Pulmonary Arterial Hypertension After Busulfan Administration During Conditioning Regimen in Neuroblastoma: Key Role of Rescue Treatment

Background: Pulmonary arterial hypertension (PH) is a rare and life-threatening complication of high-dose chemotherapy with busulfan (Bu) used for hematopoietic stem cell transplantation. Case Summary: A 5-year-old male patient with retroperitoneal neuroblastoma developed PH and acute right-sided heart failure 2 months after conditioning regimen that included Bu and melphalan before autologous hematopoietic stem cell transplantation.
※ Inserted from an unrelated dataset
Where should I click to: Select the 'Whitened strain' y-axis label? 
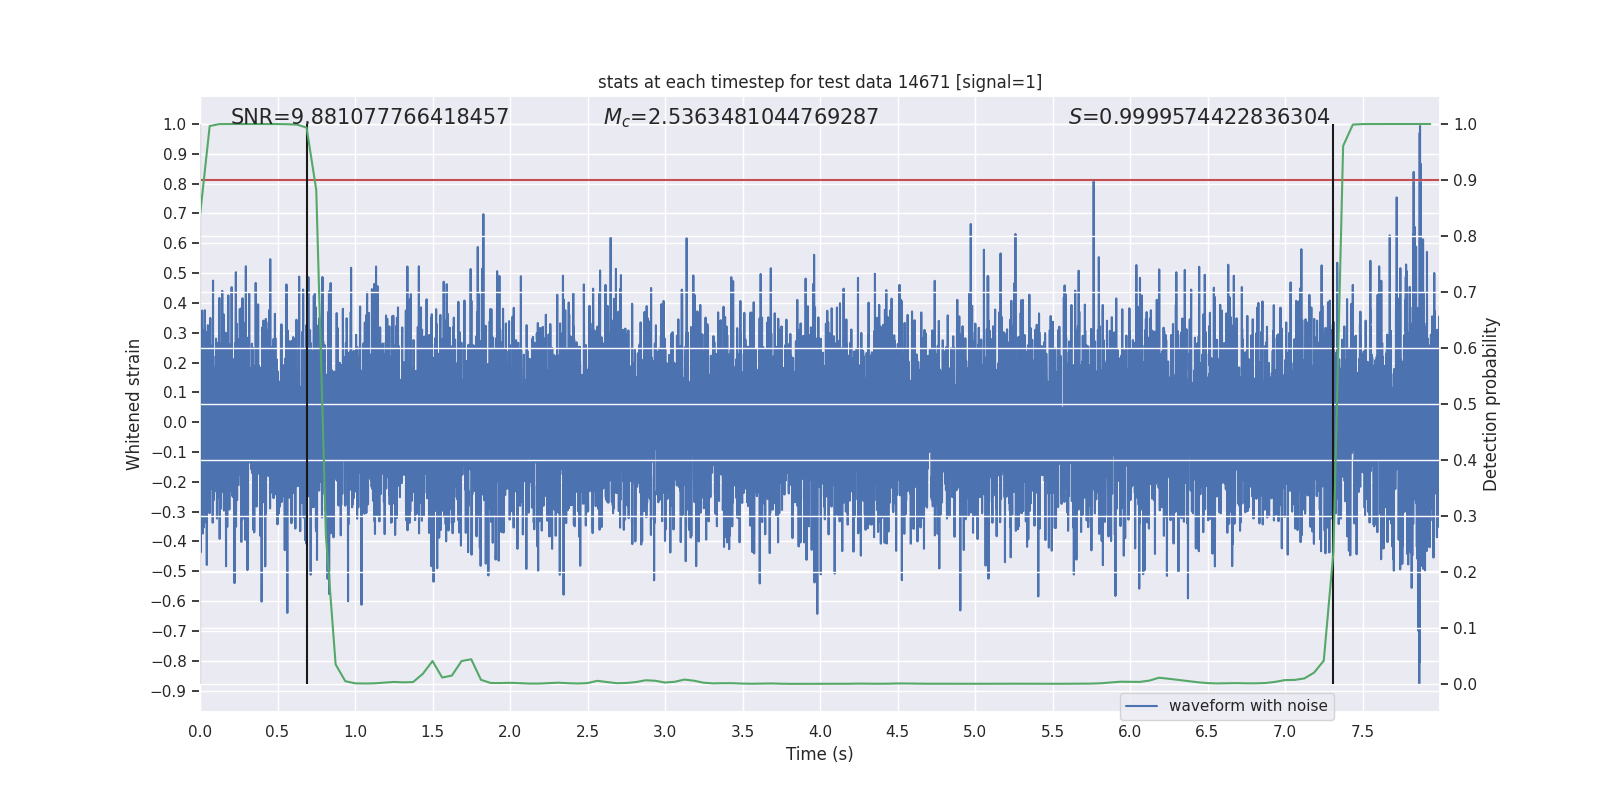133,404
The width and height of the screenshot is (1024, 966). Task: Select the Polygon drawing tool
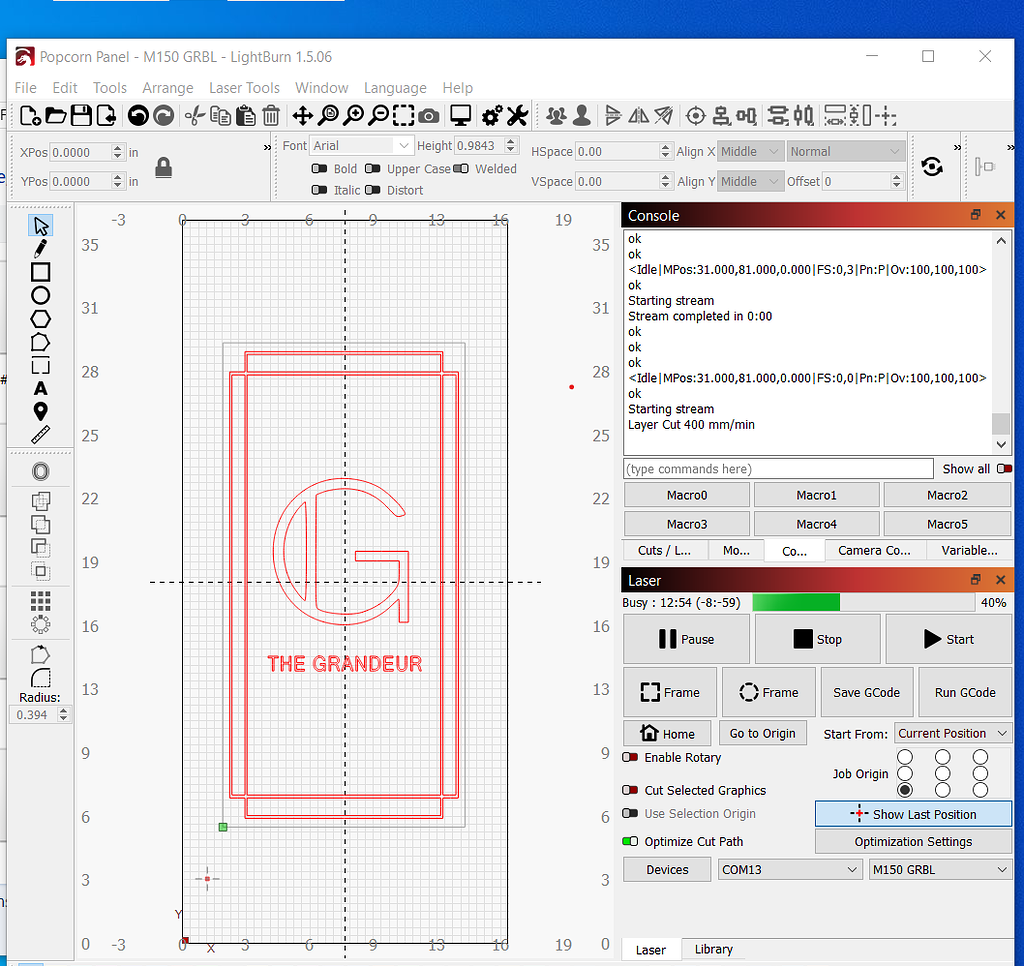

Once pulmonary embolism and veno-occlusive disease were excluded by computed tomography, rescue treatment, including epoprostenol, bosentan, and sildenafil, was started, with complete regression of acute right-sided heart failure and normalization of pulmonary pressure. Discussion: Bu can cause PH through different pathophysiological mechanisms. The prompt start of rescue treatment is a cornerstone for a good outcome. In our patient, considering the absence of signs of pulmonary veno-occlusive disease on computed tomography, a triple pulmonary vasodilator therapy was started and a rapid recovery was noted. Take-Home Message: Early work-up for PH in children after Bu administration is essential to recognize a life-threatening condition requiring a rescue treatment.